Yes, I've noticed that performances of Baroque music are often more rhythmically flexible now than they were years ago. That seems a good thing; it's just more expressive and, as you say, there's absolutely no reason to think that performers back then felt obligated to maintain a sewing-machine regularity. I think there's been some awareness of the need for more rhythmic flexibility in later music as well, but conductors are understandably more reluctant to face the issue than solo performers. I suspect they live in terror of the possibility that attempts at rubato will compromise the perfection of ensemble that most of us are now accustomed to and expect. The fact is, it will to some extent do just that, and acceptance of rough edges in the name of expressiveness may be too much to ask.

I've also noticed, VERY occasionally, conductors introducing discreet touches of portamento into string playing in Romantic repertoire; I remember hearing Levine do this in something (it might even have been _Tristan_), but it struck me as a bit of cosmetology rather than a real immersion in Romantic style.


----------



## Mandryka (Feb 22, 2013)

I wonder what the romantics make of this recording.

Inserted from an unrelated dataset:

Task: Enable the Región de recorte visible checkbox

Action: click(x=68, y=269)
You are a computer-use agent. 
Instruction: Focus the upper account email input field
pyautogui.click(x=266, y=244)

> Our present-day ears have become accustomed to the
> fact that in Baroque music everything which is written down vertically does not necessarily sound in a
> uniform, superimposed manner. However, at the latest starting from the Classical era, and especially in
> Romantic music, a return to order can be welcomed,
> ...


I'd be very interested to know if this claim they make is true



> On the earliest
> recordings this means that the performers do not
> play together in an exact manner. That was certainly
> part of the idea: a free and easy association with
> ...


----------



## Mandryka (Feb 22, 2013)

And there's the Primrose Quartet's Brahms

The blurb says



> Recorded in the Ehrbar Saal, Vienna on authentic pianos of the period.
> 
> As a culmination of many years of research and in preparation for our recording of the Brahms piano quartets using period pianos and gut strings, we convened a four day symposium in Birmingham to workshop, debate and discuss the latest thinking in the field with Dr. Anna Scott, Claire Holden, Dr. Kate Bennett Wadsworth, Professor Ronald Woodley, Jung Yoon Cho and Job Ter Haar.
> 
> ...


but I wasn't convinced by this idea. See my next post.


----------



## Mandryka (Feb 22, 2013)

> Pianist Dr. Anna Scott made a compelling case for allowing the evidence of how members of the Schumann-Brahms circle played in early recordings to "romanticise" our very conception of Brahms. Stretching and compressing pulse within an overall tempo and free expressive use of asynchronicity, arpeggiation, rhythmic alteration, agogically inflected dynamic shapes and rubato give her own performances a rich expressivity.


I'm having a problem making sense of this.

It looks like Anna Scott's thesis is based on the performance style of people who'd studied with Clara Schumann.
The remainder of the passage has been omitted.